** Opening TASK DATA block **

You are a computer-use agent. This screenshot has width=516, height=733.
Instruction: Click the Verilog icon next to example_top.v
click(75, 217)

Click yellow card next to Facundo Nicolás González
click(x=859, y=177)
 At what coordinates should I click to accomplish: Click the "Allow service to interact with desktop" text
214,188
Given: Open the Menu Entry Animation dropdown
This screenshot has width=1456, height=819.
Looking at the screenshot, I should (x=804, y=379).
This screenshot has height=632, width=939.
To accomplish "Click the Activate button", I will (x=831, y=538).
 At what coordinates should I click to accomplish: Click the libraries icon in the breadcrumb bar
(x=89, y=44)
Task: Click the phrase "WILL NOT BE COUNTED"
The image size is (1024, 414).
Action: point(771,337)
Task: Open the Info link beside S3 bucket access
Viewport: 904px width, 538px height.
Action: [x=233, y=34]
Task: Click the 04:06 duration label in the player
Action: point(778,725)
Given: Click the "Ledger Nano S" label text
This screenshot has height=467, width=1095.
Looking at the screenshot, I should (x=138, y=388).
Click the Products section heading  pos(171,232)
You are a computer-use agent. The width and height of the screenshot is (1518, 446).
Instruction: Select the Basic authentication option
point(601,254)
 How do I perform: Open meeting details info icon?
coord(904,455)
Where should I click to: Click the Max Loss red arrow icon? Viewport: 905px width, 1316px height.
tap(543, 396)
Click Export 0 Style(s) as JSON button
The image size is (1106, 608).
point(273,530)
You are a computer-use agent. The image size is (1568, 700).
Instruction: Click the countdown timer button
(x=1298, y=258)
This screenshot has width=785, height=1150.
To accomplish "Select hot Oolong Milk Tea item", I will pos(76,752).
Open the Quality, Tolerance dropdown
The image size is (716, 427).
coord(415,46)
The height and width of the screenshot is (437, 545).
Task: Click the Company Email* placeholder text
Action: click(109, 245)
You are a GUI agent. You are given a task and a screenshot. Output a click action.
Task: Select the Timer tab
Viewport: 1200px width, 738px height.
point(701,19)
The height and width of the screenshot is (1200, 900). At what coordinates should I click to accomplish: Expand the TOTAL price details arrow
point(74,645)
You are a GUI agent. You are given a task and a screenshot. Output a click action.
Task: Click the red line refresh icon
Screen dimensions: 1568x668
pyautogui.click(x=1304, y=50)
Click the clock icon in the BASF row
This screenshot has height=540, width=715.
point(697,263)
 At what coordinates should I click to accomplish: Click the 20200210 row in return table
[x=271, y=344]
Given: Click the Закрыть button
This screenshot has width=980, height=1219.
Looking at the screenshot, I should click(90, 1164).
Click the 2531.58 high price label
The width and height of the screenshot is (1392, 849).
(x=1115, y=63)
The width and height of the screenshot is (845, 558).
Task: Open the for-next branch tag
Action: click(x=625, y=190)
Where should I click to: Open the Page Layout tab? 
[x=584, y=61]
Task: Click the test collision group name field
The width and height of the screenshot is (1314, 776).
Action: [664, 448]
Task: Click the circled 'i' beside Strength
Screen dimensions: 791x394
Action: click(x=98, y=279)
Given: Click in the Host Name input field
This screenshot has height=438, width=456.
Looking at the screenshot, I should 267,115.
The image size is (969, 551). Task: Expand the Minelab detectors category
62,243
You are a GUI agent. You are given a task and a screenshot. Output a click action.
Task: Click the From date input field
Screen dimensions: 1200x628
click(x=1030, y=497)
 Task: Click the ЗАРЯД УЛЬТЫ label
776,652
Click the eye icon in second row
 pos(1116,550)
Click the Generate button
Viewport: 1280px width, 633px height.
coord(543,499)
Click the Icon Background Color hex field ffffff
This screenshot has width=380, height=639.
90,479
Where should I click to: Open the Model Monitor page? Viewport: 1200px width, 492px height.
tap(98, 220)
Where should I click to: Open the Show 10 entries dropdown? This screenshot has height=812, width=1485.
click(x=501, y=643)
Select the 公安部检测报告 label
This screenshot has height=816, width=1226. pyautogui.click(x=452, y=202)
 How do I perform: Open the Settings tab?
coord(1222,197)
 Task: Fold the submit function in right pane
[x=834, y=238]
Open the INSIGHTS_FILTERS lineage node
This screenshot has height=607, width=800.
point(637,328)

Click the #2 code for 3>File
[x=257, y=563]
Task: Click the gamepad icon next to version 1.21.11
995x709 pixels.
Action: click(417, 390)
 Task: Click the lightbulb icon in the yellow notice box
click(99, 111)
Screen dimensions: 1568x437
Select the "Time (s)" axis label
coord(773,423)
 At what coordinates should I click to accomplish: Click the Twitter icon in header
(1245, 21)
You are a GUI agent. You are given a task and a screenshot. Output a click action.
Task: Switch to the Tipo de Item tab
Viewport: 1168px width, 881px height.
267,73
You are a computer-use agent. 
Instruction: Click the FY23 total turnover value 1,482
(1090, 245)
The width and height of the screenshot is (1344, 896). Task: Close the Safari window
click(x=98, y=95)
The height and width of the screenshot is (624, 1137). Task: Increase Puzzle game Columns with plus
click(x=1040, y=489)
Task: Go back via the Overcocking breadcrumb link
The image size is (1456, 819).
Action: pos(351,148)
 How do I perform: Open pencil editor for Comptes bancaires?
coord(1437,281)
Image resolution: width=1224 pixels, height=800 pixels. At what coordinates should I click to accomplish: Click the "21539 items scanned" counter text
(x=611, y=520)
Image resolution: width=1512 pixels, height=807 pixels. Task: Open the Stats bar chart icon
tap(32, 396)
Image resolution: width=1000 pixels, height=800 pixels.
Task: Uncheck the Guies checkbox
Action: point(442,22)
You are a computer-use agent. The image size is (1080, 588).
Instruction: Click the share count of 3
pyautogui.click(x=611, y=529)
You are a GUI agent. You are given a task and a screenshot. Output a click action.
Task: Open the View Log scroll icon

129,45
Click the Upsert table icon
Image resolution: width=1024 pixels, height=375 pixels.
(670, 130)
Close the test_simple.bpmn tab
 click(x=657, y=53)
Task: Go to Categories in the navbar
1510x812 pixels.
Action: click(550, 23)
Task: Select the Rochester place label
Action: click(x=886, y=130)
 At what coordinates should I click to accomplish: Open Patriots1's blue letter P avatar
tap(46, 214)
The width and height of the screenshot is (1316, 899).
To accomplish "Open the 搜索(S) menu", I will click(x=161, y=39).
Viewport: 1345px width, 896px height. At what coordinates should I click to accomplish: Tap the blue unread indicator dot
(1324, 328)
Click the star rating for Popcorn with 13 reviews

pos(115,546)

** Closing TASK DATA block **

Look above for the line that contains "This screenshot has width=1456, height=819.". Starting there, transcribe every line exactly until you have copied the line that contains "Given: Click the Закрыть button".

ANSWER FOR THE TASK:
This screenshot has width=1456, height=819.
Looking at the screenshot, I should (x=804, y=379).
This screenshot has height=632, width=939.
To accomplish "Click the Activate button", I will (x=831, y=538).
 At what coordinates should I click to accomplish: Click the libraries icon in the breadcrumb bar
(x=89, y=44)
Task: Click the phrase "WILL NOT BE COUNTED"
The image size is (1024, 414).
Action: point(771,337)
Task: Open the Info link beside S3 bucket access
Viewport: 904px width, 538px height.
Action: [x=233, y=34]
Task: Click the 04:06 duration label in the player
Action: point(778,725)
Given: Click the "Ledger Nano S" label text
This screenshot has height=467, width=1095.
Looking at the screenshot, I should (x=138, y=388).
Click the Products section heading  pos(171,232)
You are a computer-use agent. The width and height of the screenshot is (1518, 446).
Instruction: Select the Basic authentication option
point(601,254)
 How do I perform: Open meeting details info icon?
coord(904,455)
Where should I click to: Click the Max Loss red arrow icon? Viewport: 905px width, 1316px height.
tap(543, 396)
Click Export 0 Style(s) as JSON button
The image size is (1106, 608).
point(273,530)
You are a computer-use agent. The image size is (1568, 700).
Instruction: Click the countdown timer button
(x=1298, y=258)
This screenshot has width=785, height=1150.
To accomplish "Select hot Oolong Milk Tea item", I will pos(76,752).
Open the Quality, Tolerance dropdown
The image size is (716, 427).
coord(415,46)
The height and width of the screenshot is (437, 545).
Task: Click the Company Email* placeholder text
Action: click(109, 245)
You are a GUI agent. You are given a task and a screenshot. Output a click action.
Task: Select the Timer tab
Viewport: 1200px width, 738px height.
point(701,19)
The height and width of the screenshot is (1200, 900). At what coordinates should I click to accomplish: Expand the TOTAL price details arrow
point(74,645)
You are a GUI agent. You are given a task and a screenshot. Output a click action.
Task: Click the red line refresh icon
Screen dimensions: 1568x668
pyautogui.click(x=1304, y=50)
Click the clock icon in the BASF row
This screenshot has height=540, width=715.
point(697,263)
 At what coordinates should I click to accomplish: Click the 20200210 row in return table
[x=271, y=344]
Given: Click the Закрыть button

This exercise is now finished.